I am so grateful to be sober today. I’m grateful that the sun is peaking out a little this morning, for comfy sweatshirts, for Timmy, my mom and my dad. I’m grateful my sponsor is back in town and I get to see her today, I’m grateful for coffee, slow mornings, and rest. I’m grateful it’s almost the weekend, for new books and for honesty.
Good morning my friends!
As always I hope everyone is having a lovely week and has something exciting on the horizon for the weekend (if that something exciting is catching up on sleep) :)
I had the wonderful thought yesterday that if I just make the bed as soon as Tim leaves for work in the morning then I definitely won’t go back to sleep. Well Tim left for work and I immediately went back to sleep. I mean truly, I know it’s possible I just don’t think I want it bad enough. I do enjoy complaining though about how I have one hour to shove in an entire morning bc I couldn’t just get out of bed at 7:30….
I’ve been thinking a lot lately about how there can be a huge difference between what someone says and what someone does. I forgot if this is an actual line in the Big Book or just a note that I have written down BUT it says something along the long the lines if - you can see someone’s connection with their Higher Power through their actions.
I like to believe the way I act is pretty reminiscent of the connection I have with my Higher Power, that what I say is pretty aligned with what I do. Listen I am not perfect but I certainly don’t pretend to be, not here or out in the world. I try not to harp on the past anymore, I am careful to say my program is ROOTED in love and kindness because sometimes I can be an asshole, but I always have those roots to turn back to.
I don’t give suggestions to my sponsees that I wouldn’t take myself. I’m not great at meditating so I don’t get on my sponsees about mediation.
Yah know it it’s applies to so much more other than AA. Parents - I know there’s a saying out there “You kids do what you do not what you say”. We can say one thing but our actions speak SO MUCH louder than our words.

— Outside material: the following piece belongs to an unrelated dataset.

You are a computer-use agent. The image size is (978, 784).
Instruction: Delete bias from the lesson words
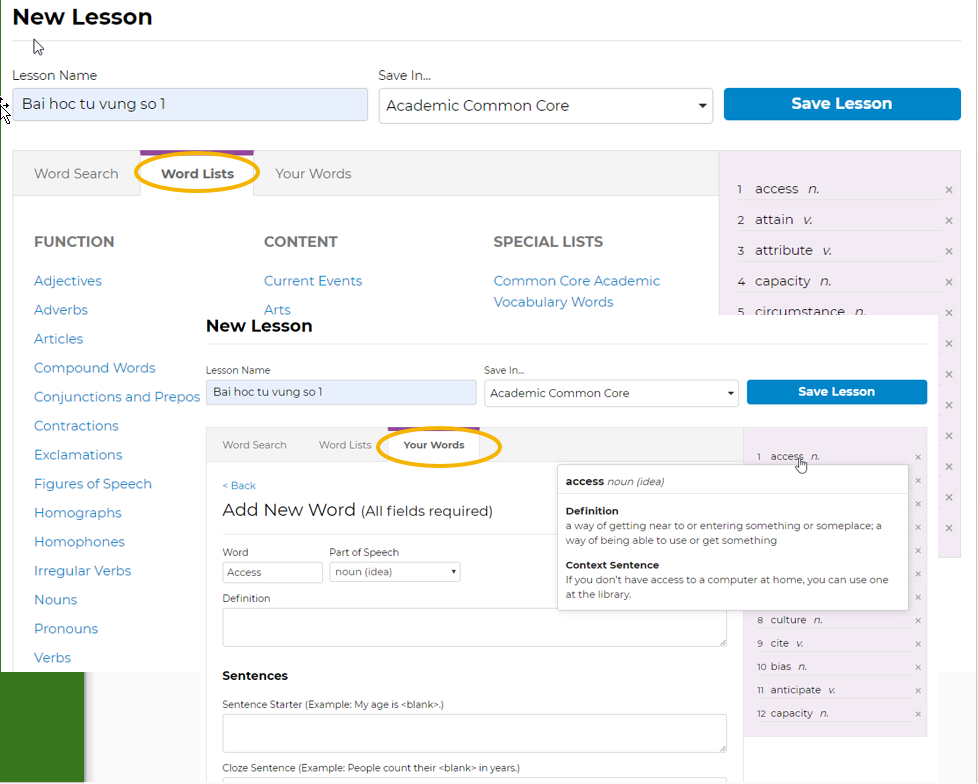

And I know you guys can see it, all of this is directed at a particular thing that I’m not quite ready to share about yet. It’s just been so in my face lately, the way I don’t want to be. The kind of program I DO have and want to have. I am the kind of person who treats people the way I want to be treated but in that same breath, I don’t take my kindness for weakness. I guess I still need to work on the acceptance thing but for today, I am going to speak and act in alignment with myself. Not who you think I should be, or how “someone with two years” should be. I am going to be honest that I don’t know anything, that I am constantly learning and there is nothing in me that might say I know better than you.